- **Stated exercise**: Please continue the commit page on the RuleBasedBreakIterator race-condition fix from the point where it stops.

- **Text block**:
______________________________

ICU-12873 Race Conditions in RuleBasedBreakIterator.

author Andy Heninger <andy.heninger@gmail.com>

Tue, 17 Jan 2017 23:13:25 +0000 (23:13 +0000)

committer Andy Heninger <andy.heninger@gmail.com>

Tue, 17 Jan 2017 23:13:25 +0000 (23:13 +0000)
author Andy Heninger <andy.heninger@gmail.com>
Tue, 17 Jan 2017 23:13:25 +0000 (23:13 +0000)
committer Andy Heninger <andy.heninger@gmail.com>
Tue, 17 Jan 2017 23:13:25 +0000 (23:13 +0000)
diff --git a/icu4j/main/classes/core/src/com/ibm/icu/text/RuleBasedBreakIterator.java b/icu4j/main/classes/core/src/com/ibm/icu/text/RuleBasedBreakIterator.java

index 51f17bd99e5e9e451d29e2a005c042eb2961bced..df0f6fe9c76f03e36ba097be023ba53fdcc71dad 100644 (file)

______________________________

- **Data section**:
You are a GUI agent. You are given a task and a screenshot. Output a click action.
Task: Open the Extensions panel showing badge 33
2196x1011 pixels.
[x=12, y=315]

______________________________

- **Written response**:
--- a/icu4j/main/classes/core/src/com/ibm/icu/text/RuleBasedBreakIterator.java
+++ b/icu4j/main/classes/core/src/com/ibm/icu/text/RuleBasedBreakIterator.java
@@ -20,7 +20,8 @@ import java.io.InputStream;
  import java.io.OutputStream;
  import java.nio.ByteBuffer;
  import java.text.CharacterIterator;
-import java.util.concurrent.ConcurrentHashMap;
+import java.util.ArrayList;
+import java.util.List;
  
  import com.ibm.icu.impl.Assert;
  import com.ibm.icu.impl.CharTrie;
@@ -48,7 +49,9 @@ public class RuleBasedBreakIterator extends BreakIterator {
      private RuleBasedBreakIterator() {
          fLastStatusIndexValid = true;
          fDictionaryCharCount  = 0;
-        fBreakEngines.put(-1, fUnhandledBreakEngine);
+        synchronized(gAllBreakEngines) {
+            fBreakEngines = new ArrayList<LanguageBreakEngine>(gAllBreakEngines);
+        }
      }
  
      /**
@@ -134,6 +137,13 @@ public class RuleBasedBreakIterator extends BreakIterator {
          if (fText != null) {
              result.fText = (CharacterIterator)(fText.clone());
          }
+        synchronized (gAllBreakEngines)  {
+            result.fBreakEngines = new ArrayList<LanguageBreakEngine>(gAllBreakEngines);
+        }
+        result.fLookAheadMatches = new LookAheadResults();
+        if (fCachedBreakPositions != null) {
+            result.fCachedBreakPositions = fCachedBreakPositions.clone();
+        }
          return result;
      }
  
@@ -260,10 +270,34 @@ public class RuleBasedBreakIterator extends BreakIterator {
       * The "default" break engine - just skips over ranges of dictionary words,
       * producing no breaks. Should only be used if characters need to be handled
       * by a dictionary but we have no dictionary implementation for them.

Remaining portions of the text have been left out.